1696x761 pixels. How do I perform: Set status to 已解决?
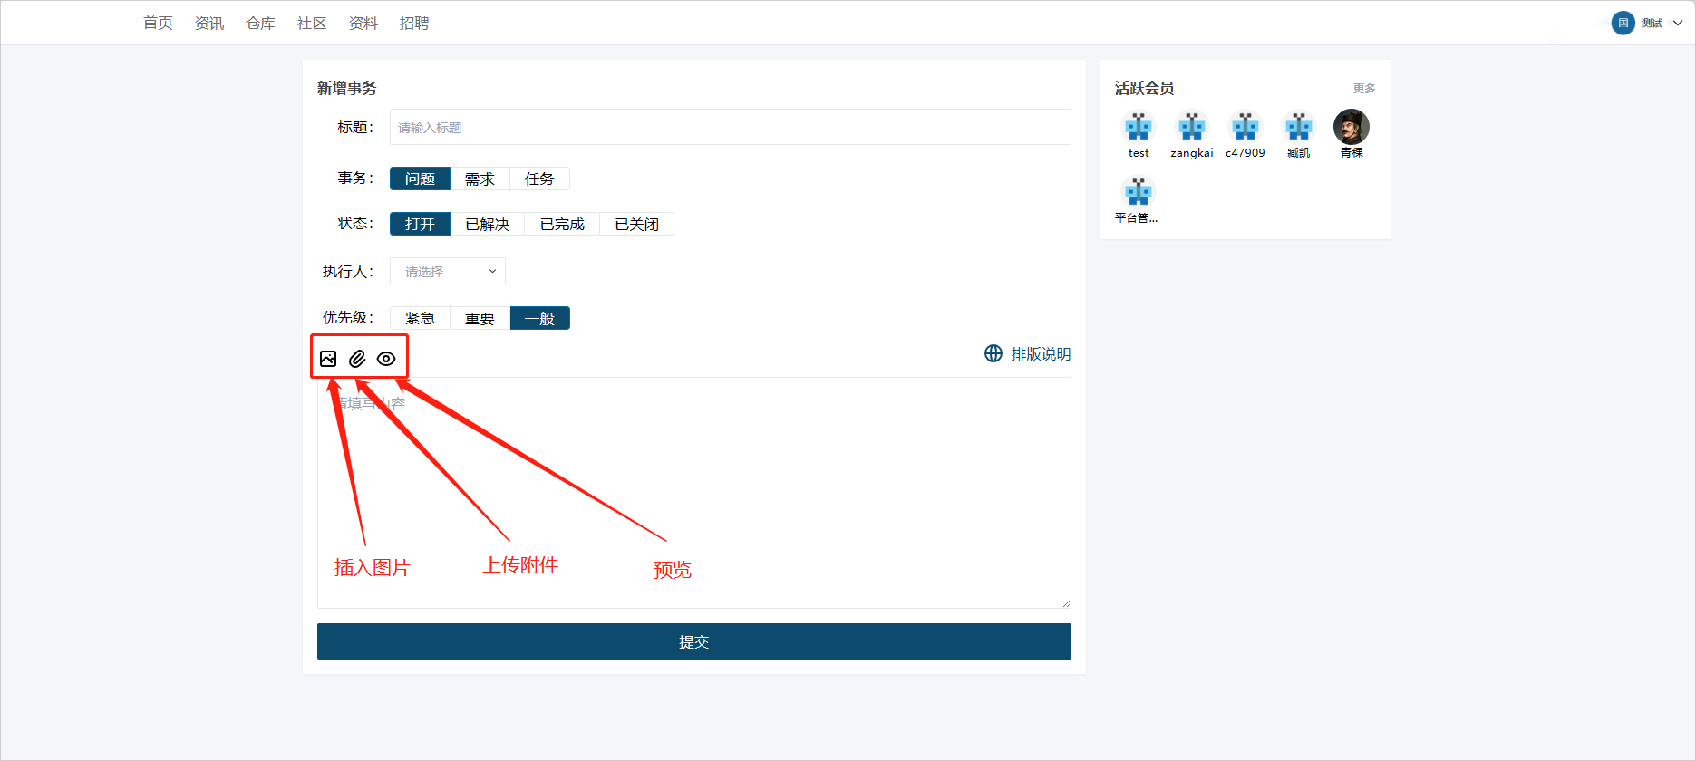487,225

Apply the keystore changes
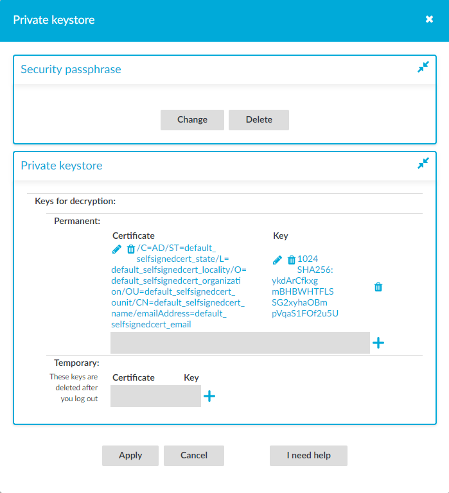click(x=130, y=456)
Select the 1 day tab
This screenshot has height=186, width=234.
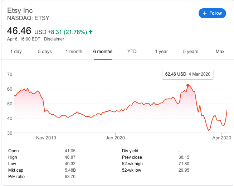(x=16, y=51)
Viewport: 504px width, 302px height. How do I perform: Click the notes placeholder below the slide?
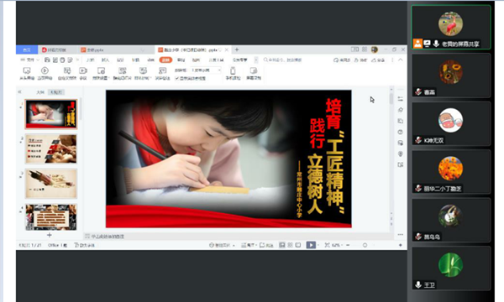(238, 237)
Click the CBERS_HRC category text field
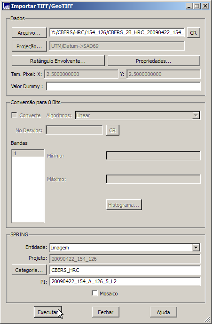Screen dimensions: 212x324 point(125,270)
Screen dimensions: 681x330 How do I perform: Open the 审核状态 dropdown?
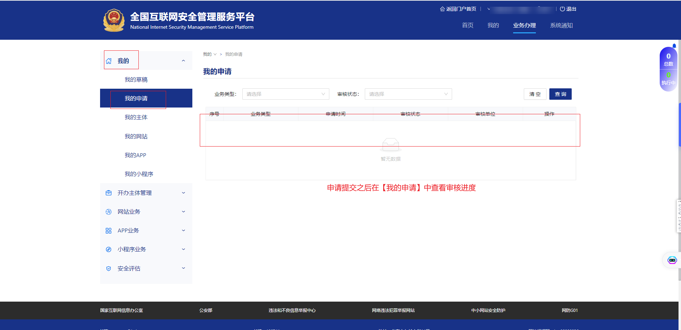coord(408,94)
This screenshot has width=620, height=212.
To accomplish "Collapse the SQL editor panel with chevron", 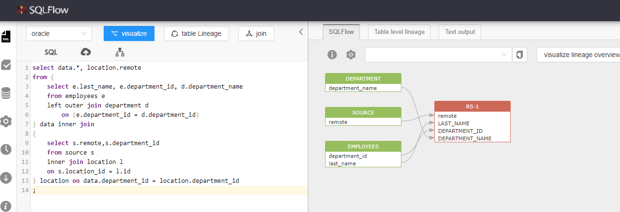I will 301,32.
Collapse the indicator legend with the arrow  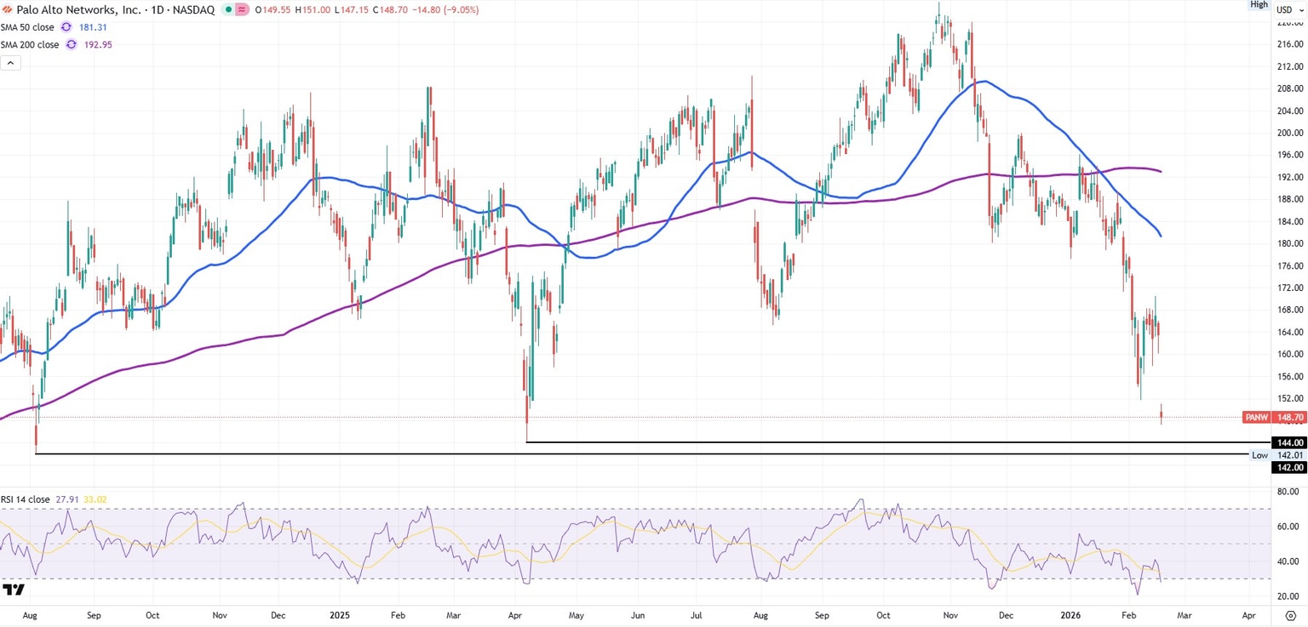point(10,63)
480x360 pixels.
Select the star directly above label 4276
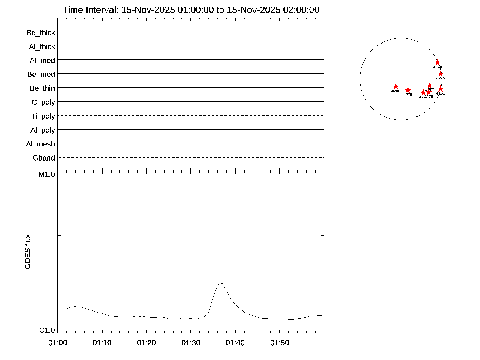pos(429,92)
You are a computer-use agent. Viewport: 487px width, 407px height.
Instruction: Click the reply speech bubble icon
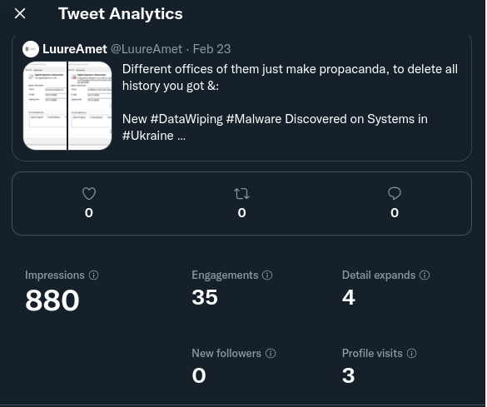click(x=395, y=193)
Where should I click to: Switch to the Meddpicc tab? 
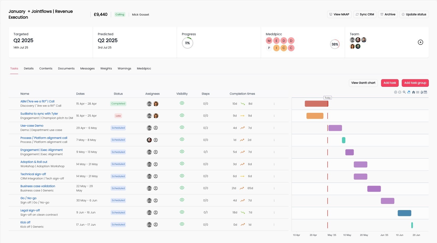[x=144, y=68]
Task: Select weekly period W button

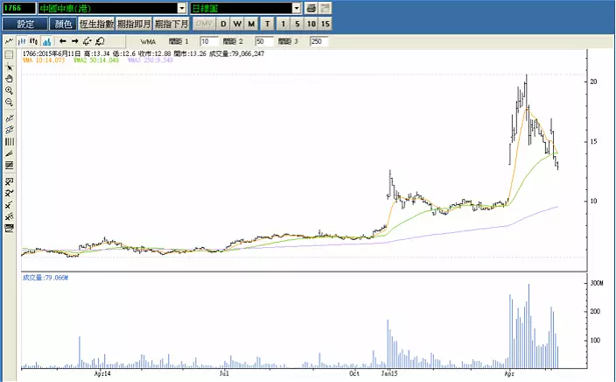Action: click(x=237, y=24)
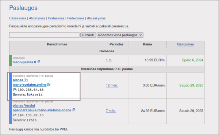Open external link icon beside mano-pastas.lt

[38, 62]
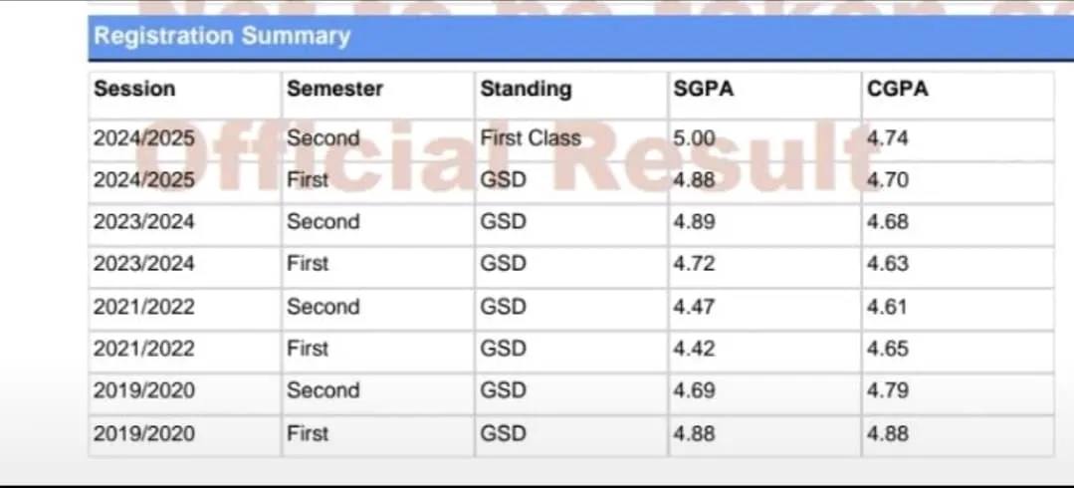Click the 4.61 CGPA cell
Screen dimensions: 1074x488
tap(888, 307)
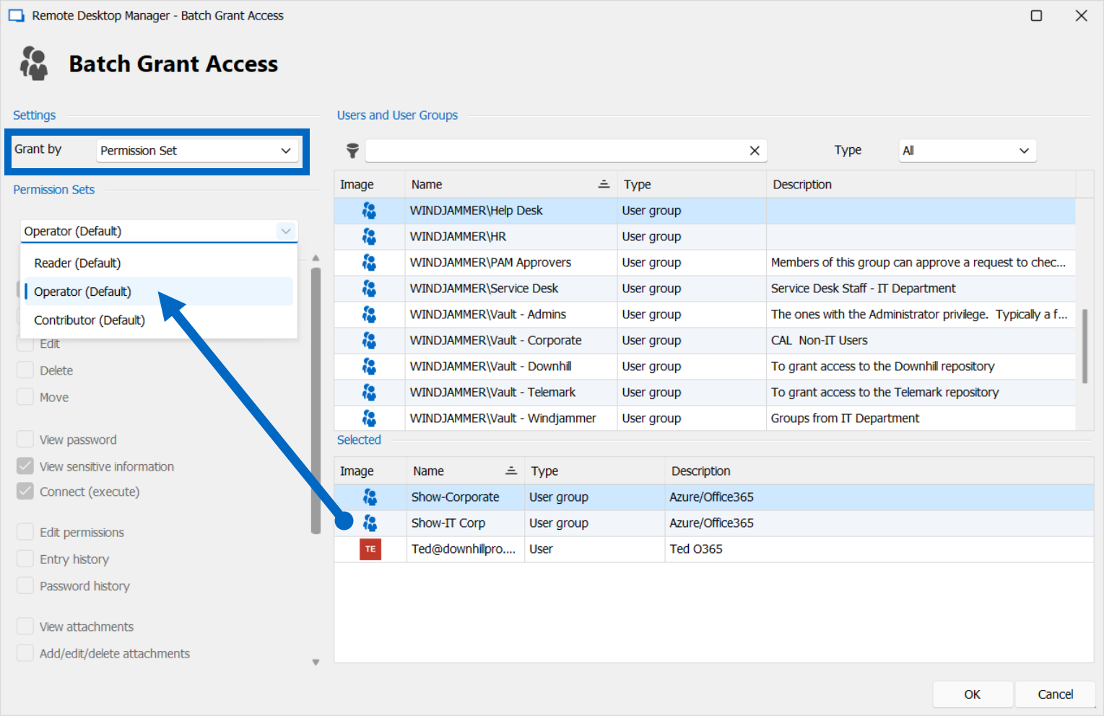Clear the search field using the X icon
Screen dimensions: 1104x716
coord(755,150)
____________________
> **Exercise**: All lines from the beginning of the material above through the line holding "This screenshot has width=620, height=212." are to be given again exactly, and no others; pictures do not go in.

> **Task result**:
1696x761 pixels. How do I perform: Set status to 已解决?
487,225

Apply the keystore changes
click(x=130, y=456)
Select the 1 day tab
This screenshot has height=186, width=234.
(x=16, y=51)
Viewport: 504px width, 302px height. How do I perform: Click the notes placeholder below the slide?
(238, 237)
Click the CBERS_HRC category text field
Screen dimensions: 212x324 point(125,270)
Screen dimensions: 681x330 How do I perform: Open the 审核状态 dropdown?
coord(408,94)
This screenshot has width=620, height=212.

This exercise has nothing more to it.